→ **TEKS YANG DIBERIKAN**:
§ §

Namun, apabila dampak guncangan indikator itu menunjukkan fluktuasi yang kecil
dan waktu mencapai keseimbangan jangka panjang relatif tidak lama, maka dapat
dikatakan kondisi makroekonomi relatif stabil.
Pernyataan
ini juga dijelaskan dan didiskusikan bersama oleh Siregar dan kawan-kawan yang
tergabung dalam International Center for Applied Finance and Economics
(InterCAFE)-Institut Pertanian Bogor. Upaya untuk menstabilkan perekonomian
dapat dicapai baik melalui kebijakan fiskal ataupun kebijakan moneter.
Kebijakan fiskal yang berkesinambungan berusaha menekan defisit anggaran
serendah mungkin, baik melalui peningkatan pajak maupun pengurangan subsidi.
Dari sisi moneter, sejak pertengahan tahun 2005 telah terjadi perubahan
paradigma, yakni perubahan dari stabilisasi yang berbasis jumlah uang yang
beredar menjadi Inflation Targeting Framework (ITF) dengan menggunakan
instrumen suku bunga.

§ §

→ **INFORMASI YANG DITAMPILKAN**:
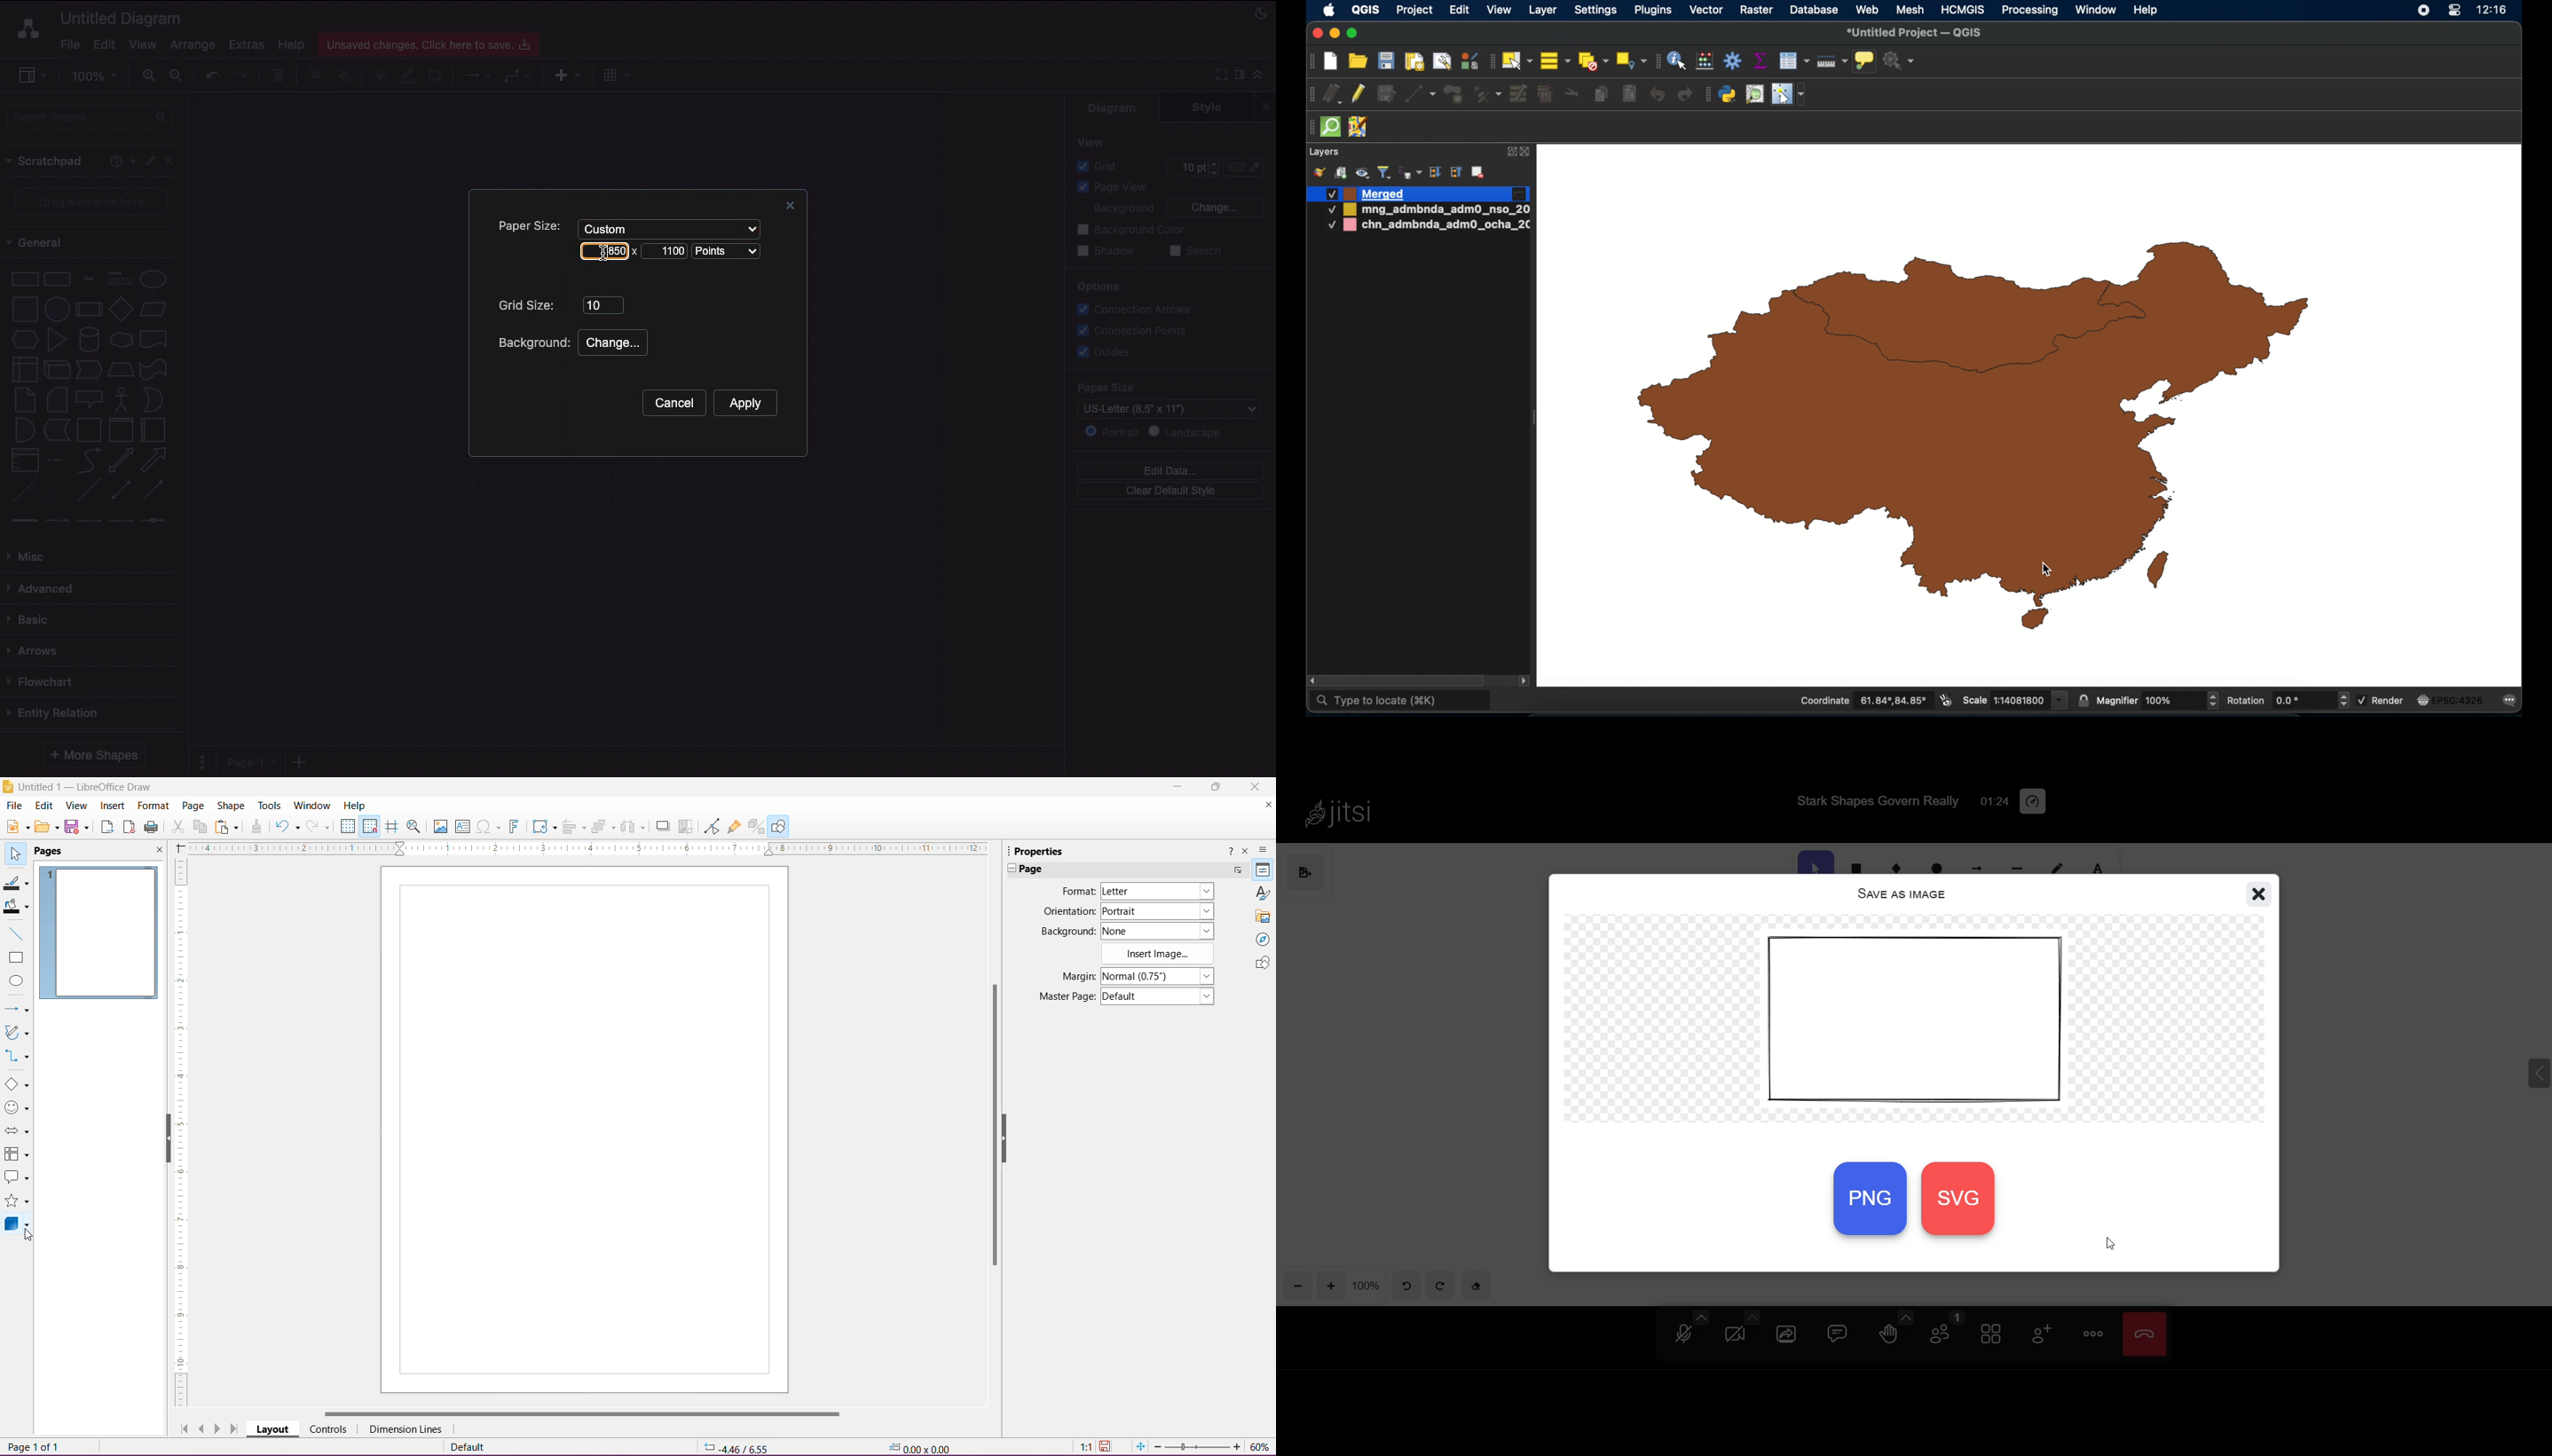 The width and height of the screenshot is (2576, 1456). What do you see at coordinates (57, 307) in the screenshot?
I see `Circle` at bounding box center [57, 307].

§ §

→ **TUGAS YANG DIKERJAKAN**:
- 1) Kutip dengan persis bagian teks tentang stabilitas makroekonomi mulai dari "Namun, apabila dampak" sampai dengan "makroekonomi relatif stabil.".
- 2) Tolong lanjutkan teks tentang stabilitas makroekonomi, dimulai tepat setelah kalimat terakhirnya.
Materi ini diambil dari sumber lain.

→ **JAWABAN BERURUTAN**:
- 1)
Namun, apabila dampak guncangan indikator itu menunjukkan fluktuasi yang kecil
dan waktu mencapai keseimbangan jangka panjang relatif tidak lama, maka dapat
dikatakan kondisi makroekonomi relatif stabil.

- 2)
Perkembangan
perekonomian suatu negara dapat dikatakan sedang meningkat atau menurun
berdasarkan beberapa indikator dasar makroekonominya, diantaranya suku bunga,
jumlah uang yang beredar, inflasi, nilai tukar, dan pengangguran. Bank
Indonesia (BI) sebagai lembaga otoritas moneter telah melakukan stabilisasi
melalui instrumen suku bunga SBI, dimana penetapan SBI dilakukan untuk
mengendalikan jumlah uang yang beredar. Ketika jumlah uang yang beredar di
masyarakat terlalu banyak (berlebih), maka hal ini akan menyebabkan terjadinya
inflasi.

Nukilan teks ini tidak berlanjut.